丁寧な心理描写や所作が好評!よしながふみさんの大人気マンガ

 2024年1月19日に公開された映画『ゴールデンカムイ』には、各シーンの再現度や的確な改変、俳優の演技力に多くのファンから大絶賛の声があがり大ヒットを記録しています。人気マンガの実写化は賛否が分かれることも多く、良くも悪くも話題になることが多いですが、原作ファンも納得のクオリティでファンから大絶賛されたケースを振り返ります。

 近年ではよしながふみ先生のマンガを原作とした実写版『大奥』『きのう何食べた?』は、いずれも高い評価を受けており、昨年は時を同じくしてTVドラマの2期が放送されました。

 同名原作マンガをもとにした『大奥』は、2010年〜2012年に映画化、ドラマ化されてから10年以上の時を経て、2023年1月からNHKでTVドラマ化され、10月にはシーズン2も放送されました。同作は男子のみがかかる謎の奇病が蔓延した江戸の世界を舞台に、男性が極端に減少したなかで女性の将軍に仕える美男3000人が集められた女人禁制の「大奥」を舞台にした時代劇です。

 NHK版『大奥』はかつての実写化では描かれなかった「大政奉還」に至るまでの過程までも映像化した原作の再現度のほか、出演者の演技についても絶賛の声があがっていました。たとえば、我が子・家斉を将軍にしようと画策する非道な権力の亡者・一橋治済(ひとつばし はるさだ)を演じた仲間由紀恵さんについては、「サイコパスぶりが本当に怖くて震えた。同じ時代に生きていなくてよかった」、最後の大奥総取締として奮闘した瀧山(たきやま)を演じた古川雄大さんについては「姿勢も時代劇の所作も美しく、見とれた!」など、各キャストの熱演を賞賛するファンの声が多くあがっています。

 ほかにも「全19巻の『大奥』を全21話で綺麗にまとめた脚本が素晴らしい」「原作の伏線を散りばめながら、原作の要素を限りなく拾おうとしている作品。ぜひ大河ドラマの枠でもっと長く見たかった」など、原作へのリスペクトのあるドラマシリーズとして高い評価を受けました。

 また、『大奥』シーズン2と同じ2023年10月からは、『きのう何食べた?season2』が放送され、引き続き好評を得ています。
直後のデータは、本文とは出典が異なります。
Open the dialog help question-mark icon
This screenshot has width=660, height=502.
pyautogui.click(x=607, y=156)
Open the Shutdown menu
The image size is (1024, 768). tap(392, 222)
『きのう何食べた?』は西島秀俊さん演じる料理上手で倹約家の弁護士・筧史朗(シロさん)と、その恋人で内野聖陽さん演じる美容師の矢吹賢二(ケンジ)の人生の機微を、日々の食事を通して描く人間ドラマです。

 2019年のドラマ1期、2021年の劇場版、いずれも評価が高く「マンガが本当に大好きで、ドラマはマンガの雰囲気がそのまま映像になっていて良かった」「シロさんとケンジの微妙な心の変化を丁寧に描いていてよかった」「よしなが先生の作品の重すぎない空気感と、生身の人間が演じるというウェット感が両立されていた」など、原作ファンからも納得の意見が多々出ています。
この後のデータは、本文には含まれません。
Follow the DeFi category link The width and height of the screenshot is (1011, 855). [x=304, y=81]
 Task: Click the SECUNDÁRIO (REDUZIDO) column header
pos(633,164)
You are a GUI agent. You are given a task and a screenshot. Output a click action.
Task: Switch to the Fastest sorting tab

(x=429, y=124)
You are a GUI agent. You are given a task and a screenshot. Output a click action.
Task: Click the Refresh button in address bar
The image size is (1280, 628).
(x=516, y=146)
 そのほか、2012年〜2021年にかけて5作が公開された実写版映画『るろうに剣心』シリーズは、「週刊少年ジャンプ」にて連載された和月伸宏先生の時代劇マンガが原作です。主人公の緋村剣心は、幕末に「人斬り抜刀斎」と恐れられた剣の達人で、原作には多くのバトルシーンが描かれています。実写化の際、ファンからはマンガならではの表現も多いアクションの再現を危惧する声もあがっていましたが、剣心を演じた佐藤健さんはハードなスタントの数々もトレーニングを積んで再現し、絶賛を浴びました。

「洗練されたアクションがここまで様になるのは佐藤健しかいない」「マンガそのままじゃなくて飛天御剣流が現実にあったらこういう感じ、っていうリアルな殺陣の塩梅が見事」など、バトルの場面への賞賛が集まっているほか、藤原竜也さん演じる志々雄真実や、神木隆之介さん演じる瀬田宗次郎、新田真剣佑さん演じる雪代縁ら強烈な敵キャラの再現度が多くのファンも納得させたようです。

 同じ「ジャンプ作品」では、2006年に2部作の映画として実写化された大ヒットマンガ『DEATH NOTE』(原作:大場つぐみ、漫画:小畑健)も、長年高い支持を受けています。死神が落とした「死のノート=デスノート」を拾った大学生・夜神月(やがみ らいと)と、彼と対峙する世界的名探偵Lとのスリリングな頭脳戦が見どころの作品です。公開当時には、夜神月役の藤原竜也さんと、L役の松山ケンイチさんの演技力が大きな話題となりました。

「原作の月やLを再現するのは難しいかと思ったが、配役がピッタリとイメージに合っていた」「月が正義から悪へと変身する姿が恐ろしく、悪魔的だった。こんな表現ができるのは藤原竜也だからこそ」など、特に主演のふたりへの評価の声が多いです。

 また、原作の後半に登場するニアとメロの存在をカットし、月とLの戦いとして決着させた点や、香椎由宇さんが演じたオリジナルキャラの月の恋人・秋野詩織を絡めた映画独自の展開も、「月やLならこういうことしそうって思う理解度の高い改変」「原作愛を感じる」「彼女の存在で月のキャラが際立った」と称賛されています。